- [Quoted passage]

══════════════════════════════

08 August 2022

Drug Culture

There will be, as there has always been, screeching from the PhRMA cabal that giving Medicare negotiation authority will spell the end of new drugs in the USofA!!! And so on. It is still the case that PhRMA, as a whole, spends more on SG&A than R&D (that's Derek Lowe's take, who has been a bench chemist in PhRMA, is generally on the side of PhRMA). There's no shortage of moolah in the drug business. No, there is not. And, just an aside (always mentioned in essays such as this): the USofA and New Zealand are still the only real countries that permit direct-to-consumer adverts for drugs.

So, in keeping with this situation, today a Boston drug developer (Karuna) announced the successful completion of a Phase III trial of a schizophrenia drug. In the PR, the company claims
KarXT is the first potential medicine of its kind with a truly new and unique dual mechanism that does not rely on the dopaminergic or serotonergic pathway to treat symptoms of serious mental illness.
Now, that reads like gibberish to most civilians. The key verbiage is 'new and unique', which the naive` reader is coerced into believing that Karuna has 'discovered' a 'new and unique' compound. Well, not so much.

It turns out that if you wiki the active ingredient(s): xanomeline and trospium, you find that these are ancient, in new drug development terms, compounds.

Xanomeline was discovered by Lilly and Novo some 30 years ago. They gave up on it, and it eventually came to Karuna (no, I'd never heard of them either; but they are of Boston, so a bit less likely to be a scam).

In order to reduce the side effect which caused Lilly and Novo to scrap the compound, it was decided to mix in another existing compound which is known to affect said side effect. As I type, it remains a mystery why the bench chemists at Lilly and Novo couldn't figure out this synergy way back in the 90s; the compound that Karuna chose was well known at that time. The compound is trospium (synthesized in 1967).
Trospium chloride is used to treat overactive bladder.
Now, I think that's hilarious!! May be you don't. The point, naturally, is that Karuna (and whoever may have been on the ownership lineage after Lilly and Novo) spent not a penny to 'discover' their compounds. They just looked up Active Pharmaceutical Ingredients, took one from column A and one from column B (yes that's Chinese menu meme; the announcement came from Karuna's Chinese 'partner'). As I've written more than once earlier, studies of actually new compounds in recent decades have shown 90%+ based on 'free' research from the Damn Gummint.

PhRMA freeloads off the American taxpayer, full stop.

══════════════════════════════

- [Provided material]
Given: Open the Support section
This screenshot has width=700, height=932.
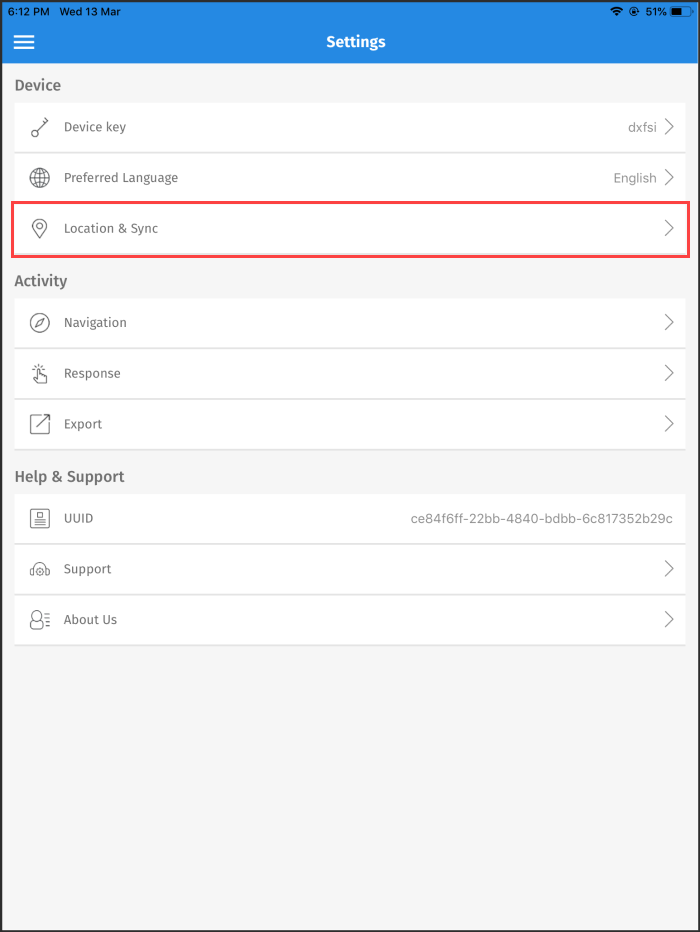Looking at the screenshot, I should 668,568.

══════════════════════════════

- [Activities]
a) From the post about the drug industry, write out word for word the part that begins at the words "Now, that reads" and ends after the words "not so much.".
b) List every drug company that the post about the drug industry says had the compound xanomeline at some point.

- [Per-task answers]
a)
Now, that reads like gibberish to most civilians. The key verbiage is 'new and unique', which the naive` reader is coerced into believing that Karuna has 'discovered' a 'new and unique' compound. Well, not so much.

b)
Lilly
Novo
Karuna